** What the exercise asks **
Your task is to print all of the data below exactly, with no pictures included.

(Beginning of Supplied material)

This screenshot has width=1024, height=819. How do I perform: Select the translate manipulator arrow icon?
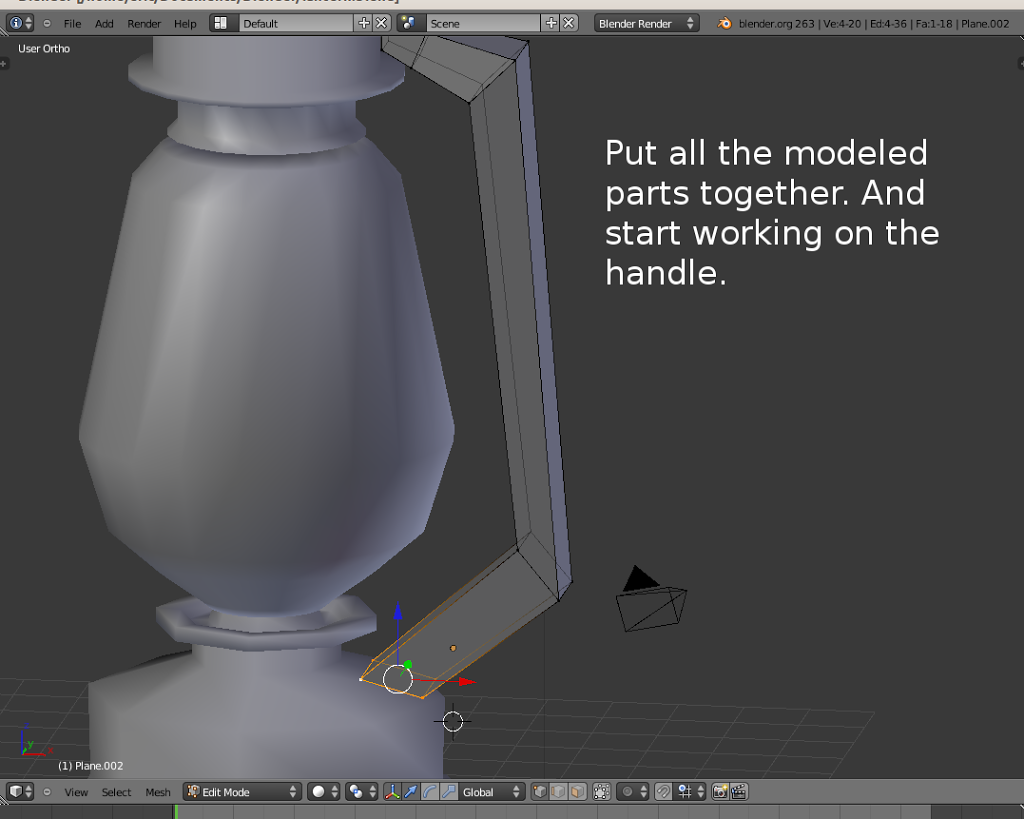[x=411, y=791]
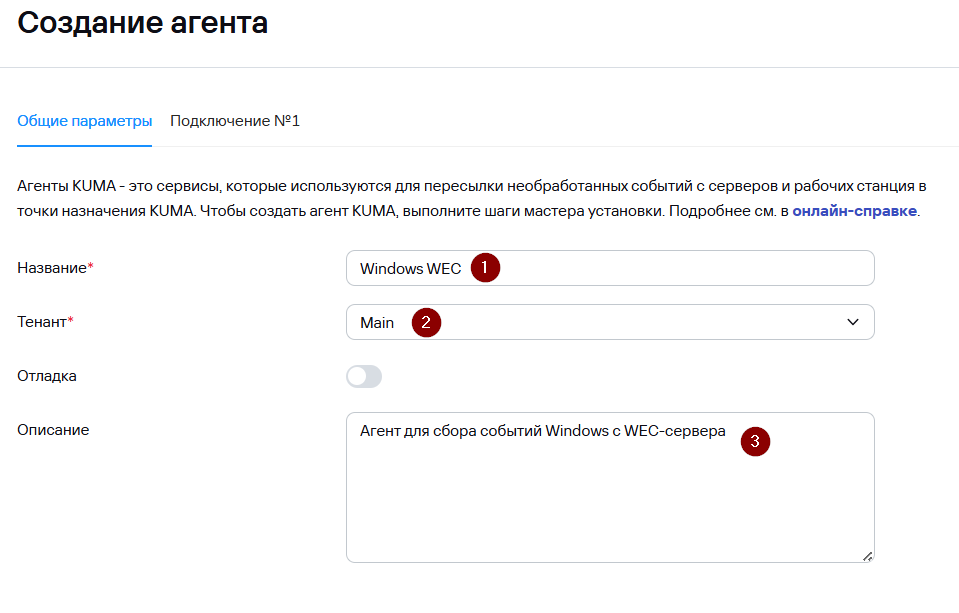Click the Описание field label
959x613 pixels.
click(53, 430)
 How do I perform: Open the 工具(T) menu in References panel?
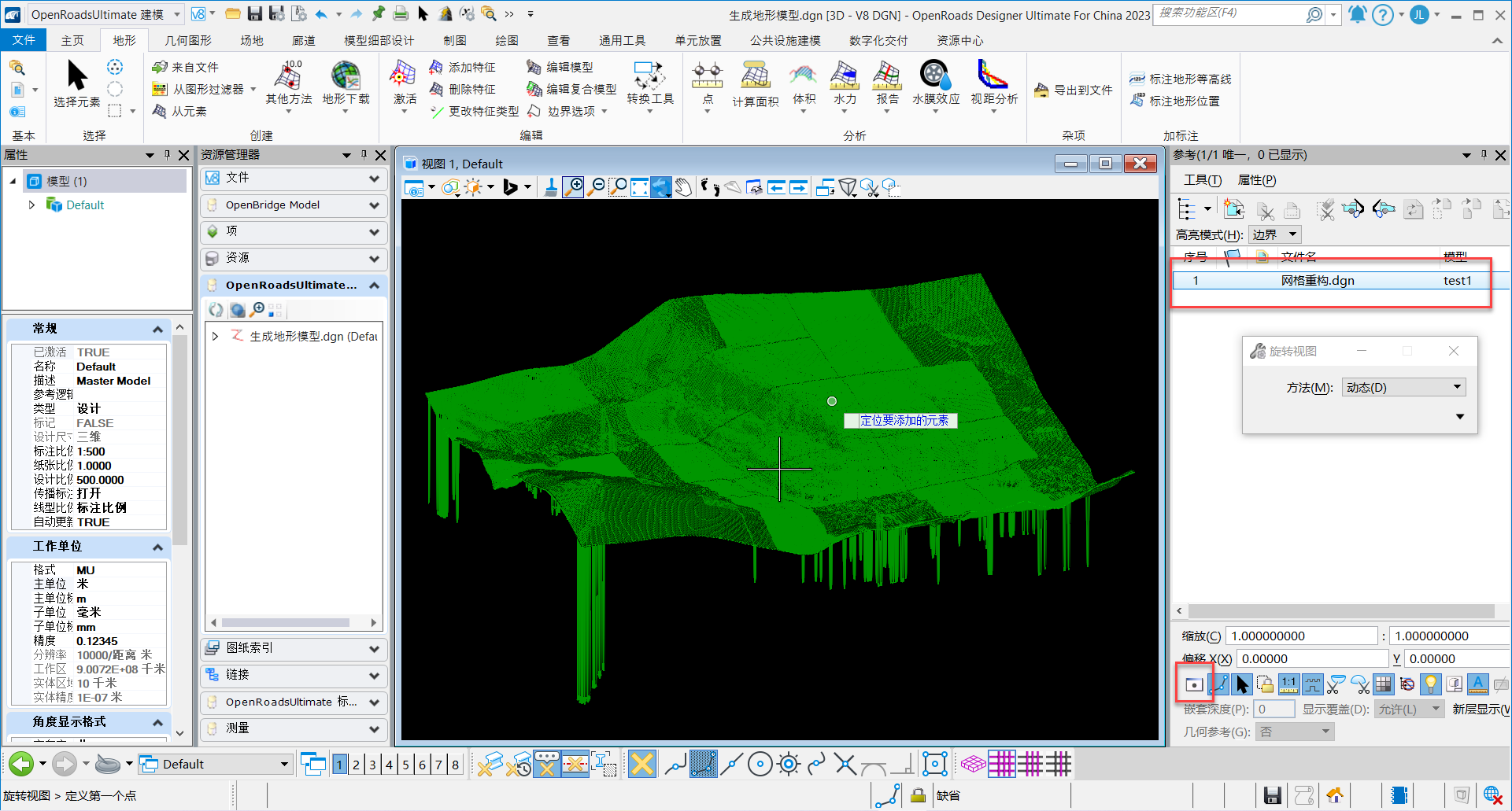coord(1202,180)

(End of Supplied material)

** Task output **
This screenshot has width=1024, height=819. How do I perform: Select the translate manipulator arrow icon?
[x=411, y=791]
Click the Описание field label
959x613 pixels.
click(53, 430)
 How do I perform: Open the 工具(T) menu in References panel?
coord(1202,180)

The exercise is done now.